Hal pertama yang dibayangkan adalah jauh dari orang tua, saudara dan sanak famili lainnya. Belum lagi ada anggapan bahwa santri itu kuno dan ketinggalan zaman.

Dari sisi kemajuan teknologi sepertinya santri tidak mengikuti tren sebab penggunaan handphone pribadi tidak diperkenankan di pesantren. Namun bukan berarti santri ketinggalan kemajuan teknologi. Santri tetap bisa menguasai IT (Information Technology) sebab ada bimbingan pemanfaatan IT di pesantren.

Justru menjadi santri itu unik. Santri hidup dalam lingkungan asrama, sekolah, tempat bermain, olahraga, mengaji, dan beribadah dalam satu komplek yang tidak terpisah. 

Boleh dikatakan kehidupan pondok pesantren mengadopsi kehidupan rumah namun dengan jumlah anak yang banyak dan denga berbagai karakter berbeda-beda . Ada santri rajin, ada yang malas, ada yang acuh, ada yang hanya mengikuti arus yang penting di pondok.

Bagaikan pendidikan keluarga, sang kiai adalah ayahnya, sang nyai adalah ibunya, ustaz-ustazah adalah saudara tertuanya, pengurus pesantren adalah saudara yang lebih muda dari ustaz dan ustazah. 

Lingkungan kelurga benar-benar dibangung seirama dan satu tujuan dalam kebersamaan di pondok pesantren. Bahkan ketika ada yang melanggar satu kamar, yang lain ikut terdampak imbasnya. 

Bisa jadi yang lain terkenan hukuman akibat satu orang yang melanggar. Namun ada kebersamaan yang tak terlupakan dari kejadian tersebut.

Di sisi lain, ketika salah satu santri mendapatkan kiriman makanan, santri tersebut tidak sungkan berbagi dengan teman-temannya. 

Bahkan jika tidak ada uang, santri saling meminjam. Uniknya terjadi kebersamaan terjadi dalam segala situasai; dalam suka dan duka, dalam perkara remeh dan penting. Ada kesan lucu, ada kesan sedih yang takkan terlupa. Segala benda yang bisa dimanfaatkan untuk menggantikan benda aslinya biasa digunakan santri. 

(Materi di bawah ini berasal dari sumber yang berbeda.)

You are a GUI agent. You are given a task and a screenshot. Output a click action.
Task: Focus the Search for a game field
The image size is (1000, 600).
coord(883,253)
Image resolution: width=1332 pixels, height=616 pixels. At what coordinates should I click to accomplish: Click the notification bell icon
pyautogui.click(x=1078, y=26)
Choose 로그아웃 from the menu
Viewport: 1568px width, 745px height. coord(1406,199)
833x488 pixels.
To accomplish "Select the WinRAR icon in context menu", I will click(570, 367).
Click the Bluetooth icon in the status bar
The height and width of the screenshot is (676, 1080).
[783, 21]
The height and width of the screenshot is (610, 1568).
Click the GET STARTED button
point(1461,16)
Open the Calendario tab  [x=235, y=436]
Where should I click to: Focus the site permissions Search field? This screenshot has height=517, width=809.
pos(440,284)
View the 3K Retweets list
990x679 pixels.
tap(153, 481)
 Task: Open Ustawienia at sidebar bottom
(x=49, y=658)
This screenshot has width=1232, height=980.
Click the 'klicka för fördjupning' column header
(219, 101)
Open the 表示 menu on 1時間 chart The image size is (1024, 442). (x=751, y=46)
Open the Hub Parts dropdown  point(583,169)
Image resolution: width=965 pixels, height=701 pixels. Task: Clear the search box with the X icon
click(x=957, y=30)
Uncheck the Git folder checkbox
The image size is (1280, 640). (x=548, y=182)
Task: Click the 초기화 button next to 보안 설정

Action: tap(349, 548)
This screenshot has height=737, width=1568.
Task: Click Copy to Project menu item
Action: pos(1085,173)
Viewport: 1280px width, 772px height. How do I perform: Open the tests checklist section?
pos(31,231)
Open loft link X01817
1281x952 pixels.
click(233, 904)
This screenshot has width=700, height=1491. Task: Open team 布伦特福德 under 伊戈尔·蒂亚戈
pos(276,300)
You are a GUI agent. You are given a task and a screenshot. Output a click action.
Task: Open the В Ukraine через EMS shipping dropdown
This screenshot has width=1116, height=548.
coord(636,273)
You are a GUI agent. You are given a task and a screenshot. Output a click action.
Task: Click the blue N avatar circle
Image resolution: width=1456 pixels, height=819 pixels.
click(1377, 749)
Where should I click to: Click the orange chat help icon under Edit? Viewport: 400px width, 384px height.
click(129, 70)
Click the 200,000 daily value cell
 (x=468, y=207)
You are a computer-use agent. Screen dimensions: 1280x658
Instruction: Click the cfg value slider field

Tidak ada gelas, piring menjadi wadah  air untuk diminum. Tidak ada baskom, ember pun menjadi wadah pembuatan mie instan untuk makan bersama saat berkumpul konsulat (himpuann beberapa daerah) ataupun paska tahajud malam bersama.

Begitulah sedikit kisah dunia santri yang tidak ditemukan di dunia pendidikan non asrama. Suka-duka, susah-senang menjadi proses pendewasaan diri santri. 

Perbedaan suku, rasa, golongan menjadikan santri toleran dan terbuka dengan perbedaan dan sesuatu yang baru. Semua dilalui tahap demi tahap. 

Ada yang tidak tamat, ada yang tamat, ada pula yang selesai nyantri mengabdikan diri di pesantren almaamternya sebagai ustaz dan ustazah membantu kiai.

Tahapan Awal yang Berat

Pernahkah terpikir oleh Anda bahwa menjadi santri adalah pilihan yang berat. Berat yang dimaksud adalah kondisi hidup yang jauh berbeda dengan keadaan rumah. 

Di rumah, segala keminginan dapat terwujud dengan cepat, baik dilakukan sendiri ataupun oleh orang tua dan saudara. Di pondok pesantren, seorang santri dituntut hidup mandiri. 

Walaupun ada kiai dan ustaz sebagai pembimbing, namun dalam pembiasaan hidup mandiri, santri sendirilah yang menjalaninya. Kiai dan ustaz membangun semangat (ghiroh), santrilah yang menguimplementasikannya dalam setiap tahapan kehdidupan di pondok pesantren.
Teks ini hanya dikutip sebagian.